- Born: 1847 Reckendorf, Kingdom of Bavaria
- Died: August 8, 1921 (aged 74)
- Burial place: Home of Peace Cemetery (Colma, California)
- Occupation: Businessman
- Known for: Co-founder, Hellman, Haas & Co.
- Spouse: Fanny Koshland
- Children: Walter A. Haas Sr. Charles Haas Ruth Haas Lilienthal Eleanor Haas Koshland
- Family: Simon Koshland (father-in-law) Kalman Haas (cousin)

= Abraham Haas =

American businessman (1847–1921)

Abraham Haas (1847 – August 8, 1921) was an American businessman, co-founder of Hellman, Haas & Co. (later Haas, Baruch & Co., which ultimately merged with Smart & Final), and patriarch of the Haas family, the primary shareholders of Levi Strauss & Co.

==Biography==
Haas was born to a Jewish family in Reckendorf, Kingdom of Bavaria in 1847 and immigrated to Portland, Oregon at the age of 16 where he worked at a grocery store founded by his cousins, Charles, Samuel, and Kalman Haas. He then moved to Los Angeles where he co-founded the retail drug and grocery store, Hellman, Haas & Co. with his brother, Jacob Haas, and partners, Herman W. Hellman (brother of banker Isaias W. Hellman) and Bernard Cohn (later the Mayor of Los Angeles). Using his profits, he founded the first flour milling and cold storage businesses in Los Angeles, the Capital Milling Company, as well as several electricity and gas companies. In the 1880s, Jacob Baruch, married to Haas's niece Jeanette Weiler, and his brother Herman Baruch, also married to a niece, Jeanette Meertief, bought out the other partners and the company changed its name to Haas, Baruch & Co. in 1889. The company pioneered the "cash & carry" concept in Los Angeles (before, clerks would gather the groceries for the customers) and by 1895, benefiting from rapid population growth in the region thanks to the building of the Los Angeles aqueduct, the discovery of oil in Long Beach, and the opening of the Panama Canal, the company had $2 million in sales. Haas became one of the leading philanthropists in the city at the time. He moved to San Francisco in 1900 where he founded Haas Wholesale Grocers and was a director for Wells Fargo Bank, the San Francisco Savings & Loan Company, the California Insurance League, and the Union Sugar Company.

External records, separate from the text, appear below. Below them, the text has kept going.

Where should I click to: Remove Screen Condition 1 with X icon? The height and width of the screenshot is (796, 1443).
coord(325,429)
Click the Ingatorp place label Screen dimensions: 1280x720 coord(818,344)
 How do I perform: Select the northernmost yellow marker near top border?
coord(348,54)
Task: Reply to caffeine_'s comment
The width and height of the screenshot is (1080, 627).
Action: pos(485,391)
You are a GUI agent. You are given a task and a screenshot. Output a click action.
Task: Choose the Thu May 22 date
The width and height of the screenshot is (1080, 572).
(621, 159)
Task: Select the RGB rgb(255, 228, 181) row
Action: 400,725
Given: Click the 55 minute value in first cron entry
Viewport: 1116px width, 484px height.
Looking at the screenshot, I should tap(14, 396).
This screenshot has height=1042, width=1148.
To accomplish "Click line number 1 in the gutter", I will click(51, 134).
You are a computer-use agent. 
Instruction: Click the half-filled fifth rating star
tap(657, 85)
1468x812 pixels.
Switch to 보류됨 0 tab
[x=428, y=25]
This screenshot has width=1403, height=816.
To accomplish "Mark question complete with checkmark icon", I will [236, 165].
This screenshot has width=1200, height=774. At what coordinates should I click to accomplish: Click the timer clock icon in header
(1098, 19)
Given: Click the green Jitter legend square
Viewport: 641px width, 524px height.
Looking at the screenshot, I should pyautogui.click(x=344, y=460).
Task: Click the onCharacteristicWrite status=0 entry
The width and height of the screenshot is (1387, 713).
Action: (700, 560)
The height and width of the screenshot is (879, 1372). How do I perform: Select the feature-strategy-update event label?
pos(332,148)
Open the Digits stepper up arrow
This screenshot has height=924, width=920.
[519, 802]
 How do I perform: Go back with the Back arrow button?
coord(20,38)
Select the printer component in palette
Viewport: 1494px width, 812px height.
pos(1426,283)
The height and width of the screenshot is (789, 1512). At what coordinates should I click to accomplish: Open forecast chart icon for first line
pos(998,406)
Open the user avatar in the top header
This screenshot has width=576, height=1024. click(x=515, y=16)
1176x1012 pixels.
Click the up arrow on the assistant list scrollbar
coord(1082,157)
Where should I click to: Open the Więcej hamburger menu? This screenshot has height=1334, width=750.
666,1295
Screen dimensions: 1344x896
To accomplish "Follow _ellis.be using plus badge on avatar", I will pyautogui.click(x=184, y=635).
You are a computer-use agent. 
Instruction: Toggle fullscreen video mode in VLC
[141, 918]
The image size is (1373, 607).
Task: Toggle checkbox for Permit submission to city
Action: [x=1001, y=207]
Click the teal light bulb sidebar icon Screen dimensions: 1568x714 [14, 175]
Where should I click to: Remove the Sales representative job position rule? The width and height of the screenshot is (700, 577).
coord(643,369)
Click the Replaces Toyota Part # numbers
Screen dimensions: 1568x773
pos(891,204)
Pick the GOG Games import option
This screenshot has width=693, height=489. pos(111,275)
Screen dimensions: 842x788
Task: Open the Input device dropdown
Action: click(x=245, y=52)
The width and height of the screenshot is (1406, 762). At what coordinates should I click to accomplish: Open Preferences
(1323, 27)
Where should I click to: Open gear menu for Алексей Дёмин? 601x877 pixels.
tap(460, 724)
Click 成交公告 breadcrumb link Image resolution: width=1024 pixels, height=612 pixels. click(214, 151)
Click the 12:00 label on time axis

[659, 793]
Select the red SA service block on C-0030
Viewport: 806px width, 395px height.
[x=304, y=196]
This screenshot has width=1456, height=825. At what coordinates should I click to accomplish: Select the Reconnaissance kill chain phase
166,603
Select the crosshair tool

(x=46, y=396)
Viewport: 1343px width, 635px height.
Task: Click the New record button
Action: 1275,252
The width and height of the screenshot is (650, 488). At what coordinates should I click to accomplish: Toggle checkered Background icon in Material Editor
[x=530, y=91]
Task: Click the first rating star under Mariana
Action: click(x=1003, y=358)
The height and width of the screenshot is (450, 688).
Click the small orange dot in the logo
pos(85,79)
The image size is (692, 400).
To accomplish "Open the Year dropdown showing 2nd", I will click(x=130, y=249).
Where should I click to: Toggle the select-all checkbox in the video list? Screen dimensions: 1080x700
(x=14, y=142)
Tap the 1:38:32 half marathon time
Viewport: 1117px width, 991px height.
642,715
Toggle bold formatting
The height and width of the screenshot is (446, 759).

Haas was a benefactor of the Eureka Benevolent Society (later the Jewish Family Service), the Federation of Jewish Charities, and the Pacific Orphans’ Asylum and Home Society.

==Personal life==
Abraham Haas married Fanny Koshland, a daughter of Simon Koshland, one of the leading wool merchants in San Francisco, with whom he had four children: Charles Haas (1888-?), Walter A. Haas Sr. (1889-1979) (married Elise Fanny Stern, daughter of Sigmund Stern, a nephew of Levi Strauss, and granddaughter of David Stern), Ruth Haas Lilienthal (1891-1975) (married Philip N. Lilienthal Jr., son of banker Philip N. Lilienthal and grandson of rabbi Max Lilienthal), and Eleanor Haas Koshland (1900-1959) (married her cousin Daniel E. Koshland Sr., the son of her maternal uncle, Marcus Koshland).